WHAT IS EXPECTED:
Rewrite the entries from the line with "Abstand halten (288, 383)" up to and including the line with "Vertrag widerrufen (297, 1440)", changing "Impressum" to "Anbieterkennzeichnung" and leaving everything else as it is.

PROVIDED DATA:
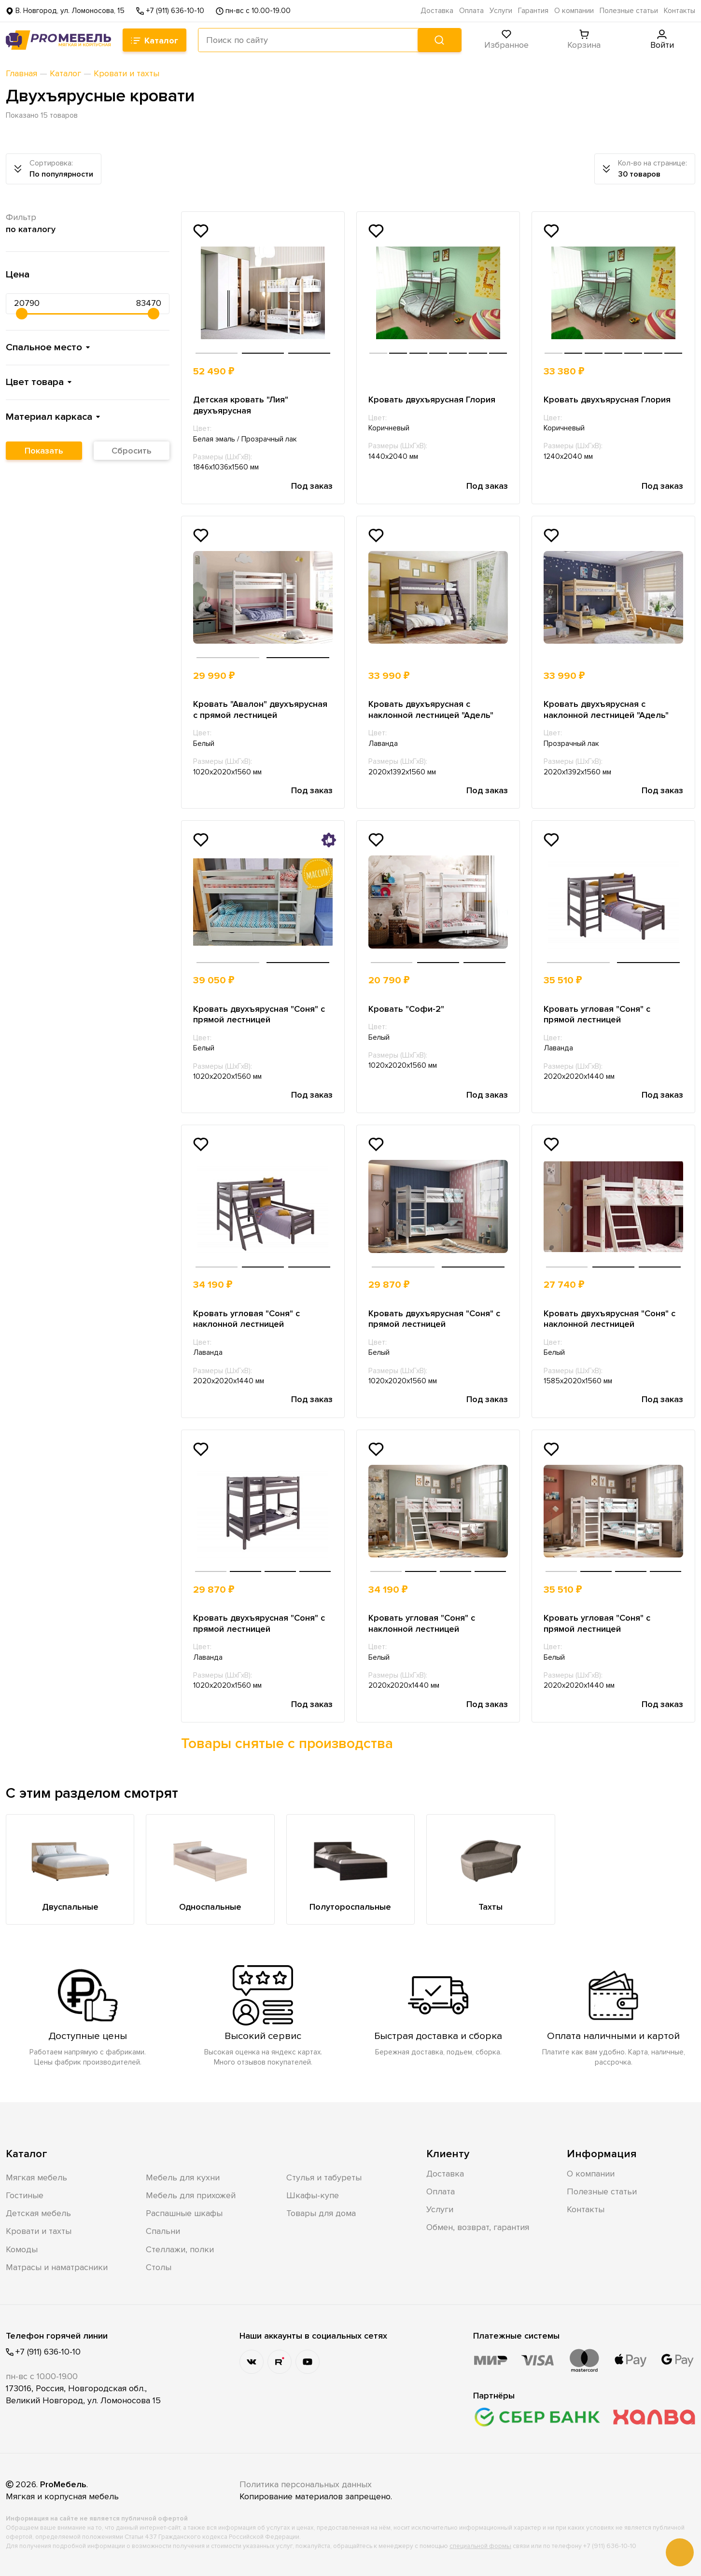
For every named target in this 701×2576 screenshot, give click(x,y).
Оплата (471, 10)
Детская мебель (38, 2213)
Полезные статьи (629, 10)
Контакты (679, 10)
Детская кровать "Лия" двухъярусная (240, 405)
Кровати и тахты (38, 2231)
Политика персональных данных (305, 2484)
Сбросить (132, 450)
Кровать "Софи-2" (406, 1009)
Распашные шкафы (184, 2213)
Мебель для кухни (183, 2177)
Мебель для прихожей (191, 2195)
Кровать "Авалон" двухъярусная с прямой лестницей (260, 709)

--

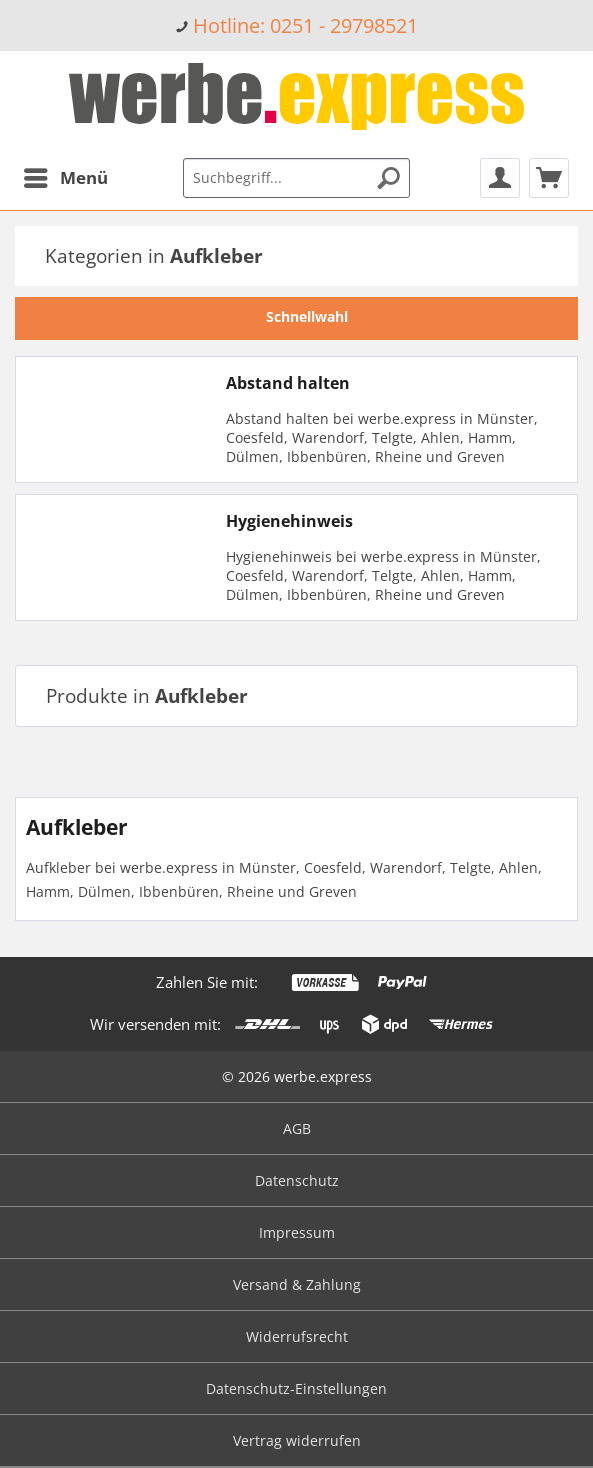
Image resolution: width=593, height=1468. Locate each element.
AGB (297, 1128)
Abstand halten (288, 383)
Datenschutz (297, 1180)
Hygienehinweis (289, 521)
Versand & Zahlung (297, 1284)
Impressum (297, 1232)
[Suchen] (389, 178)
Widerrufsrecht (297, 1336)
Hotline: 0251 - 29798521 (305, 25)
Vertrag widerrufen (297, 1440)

TASK RESULT:
Abstand halten (288, 383)
Datenschutz (297, 1180)
Hygienehinweis (289, 521)
Versand & Zahlung (297, 1284)
Anbieterkennzeichnung (297, 1232)
[Suchen] (389, 178)
Widerrufsrecht (297, 1336)
Hotline: 0251 - 29798521 (305, 25)
Vertrag widerrufen (297, 1440)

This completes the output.